Collected data entries
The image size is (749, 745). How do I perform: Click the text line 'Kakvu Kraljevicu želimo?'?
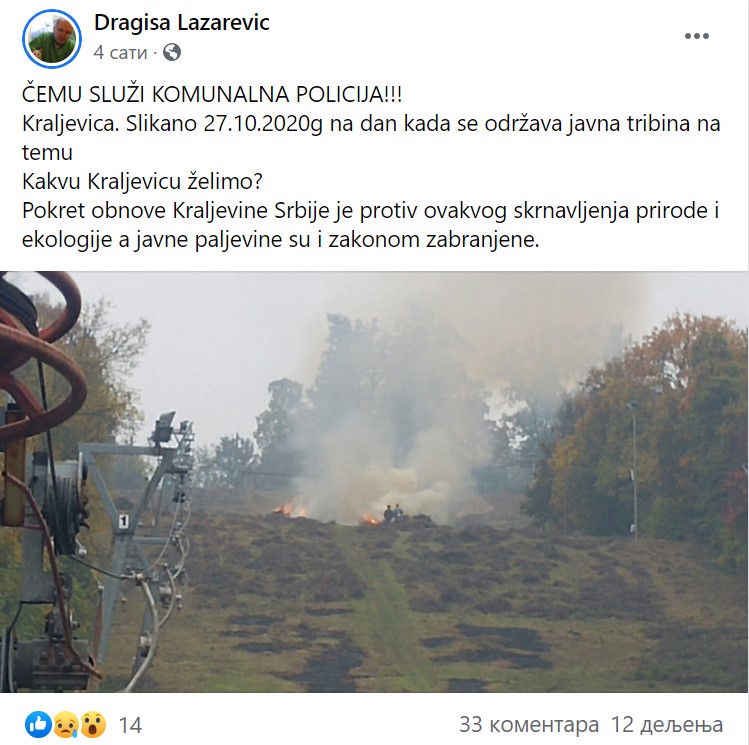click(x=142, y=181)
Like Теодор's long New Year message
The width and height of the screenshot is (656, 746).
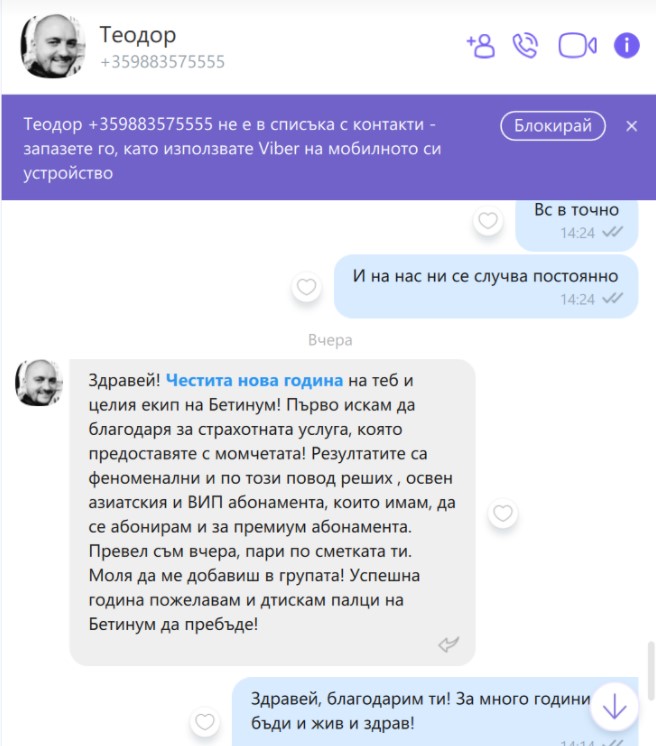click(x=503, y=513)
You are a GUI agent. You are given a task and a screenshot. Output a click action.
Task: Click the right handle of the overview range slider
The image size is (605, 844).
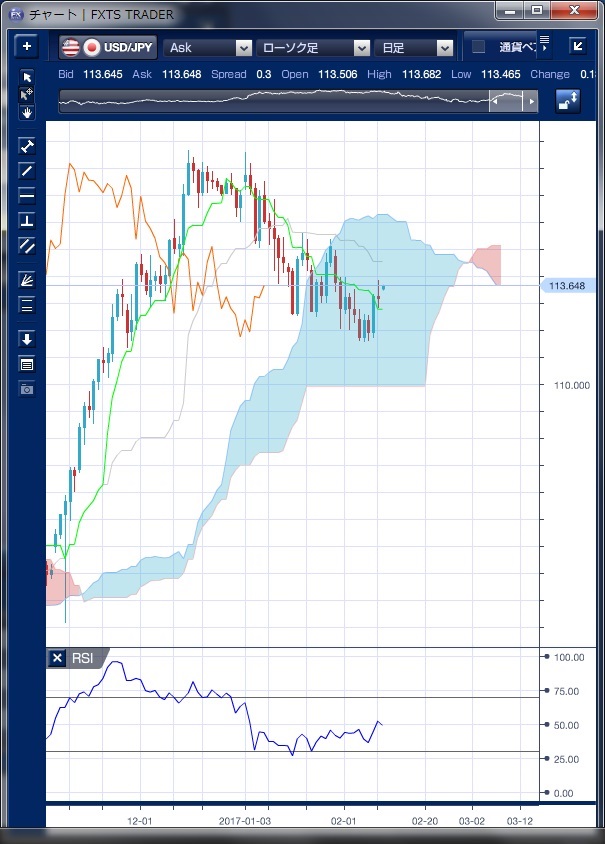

→ **WORK INSTRUCTION**
Give the entries again, exactly and in full, with no image included.

→ **ANSWER BOX**
The image size is (749, 745). How do I perform: Click the text line 'Kakvu Kraljevicu želimo?'?
click(x=142, y=181)
Like Теодор's long New Year message
The width and height of the screenshot is (656, 746).
click(x=503, y=513)
You are a GUI agent. You are given a task and a screenshot. Output a click action.
Task: Click the right handle of the overview range slider
The image size is (605, 844).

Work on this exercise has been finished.